How Do The Horses Get To The Olympics?
As I was watching Bruce Springsteen's daughter, Jessica, attempt to qualify for the equestrian individual jumping finals, I had a question pop up in my head. Obviously, these aren't just rental horses from Jimmy's Mountain Horse Tours. These are horses that are trained to be Olympic level athletes.
With some of the Olympics, it's easy to just figure they're being driven to the event in a trailer by the countries that can, but for most, they'd have to fly. It turns out, there's a company that specializes in "Horse Transportation and Logistics."
Peden Bloodstock operated their first horse transport in 1947, and now they're the leading transportation source for horses.
The animals get loaded into stalls, and are moved into large, air-conditioned planes.
Once boarded, they're given their in-flight meal, haylage, a higher water content hay, as well as buckets of water to ensure they aren't dehydrated upon landing.
Horses do get to bring a carry-on, including water buckets, tag bags and rugs.
Being they're travelling internationally, the horses also have to have their passports. The passports have information of where they were born, where they've travelled, and which vaccinations they've had.

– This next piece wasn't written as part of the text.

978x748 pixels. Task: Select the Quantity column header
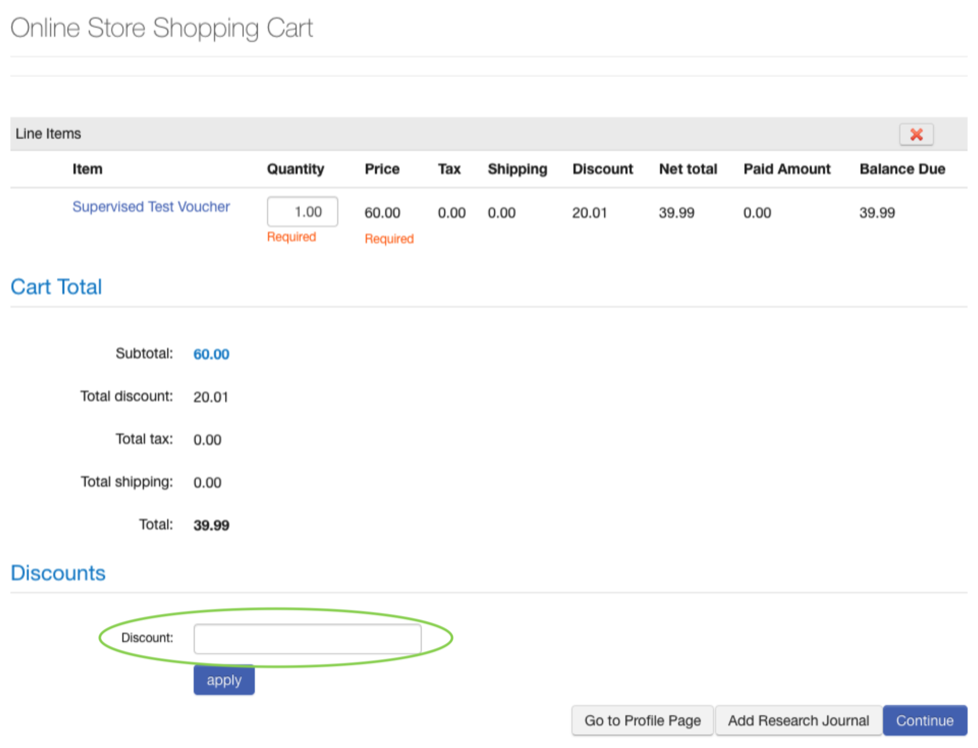(296, 169)
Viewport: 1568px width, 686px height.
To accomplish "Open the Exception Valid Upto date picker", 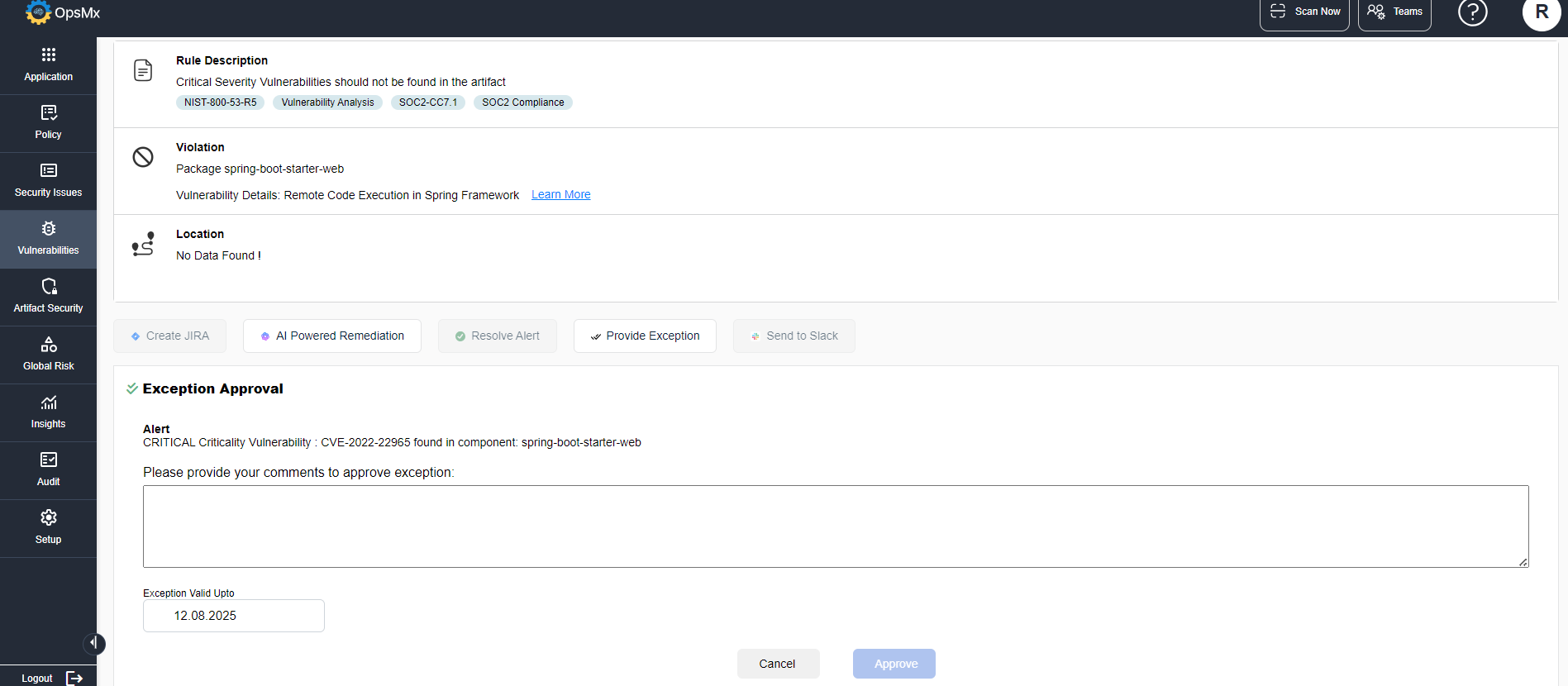I will 233,616.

British Eventing Team member Liz Brown told The Radio Times, "The pilots will control a more gradual take off and a slower landing to a typical flight. When you’re on a passenger plane you’ll experience a positive landing where they brake quite hard, but with horses they do a longer landing so they don’t feel that sudden deceleration.”
This year, with the pandemic, the horses are kept in a bubble (similar to the NBA) at a venue where they're brought to their events by a truck that's air-conditioned, to eliminate any discomfort.
The cost for a round trip ticket for a horse to get to the Olympics from the US, is about $50,000. Luckily for the equestrians, the US Olympic Committee pays for the trip.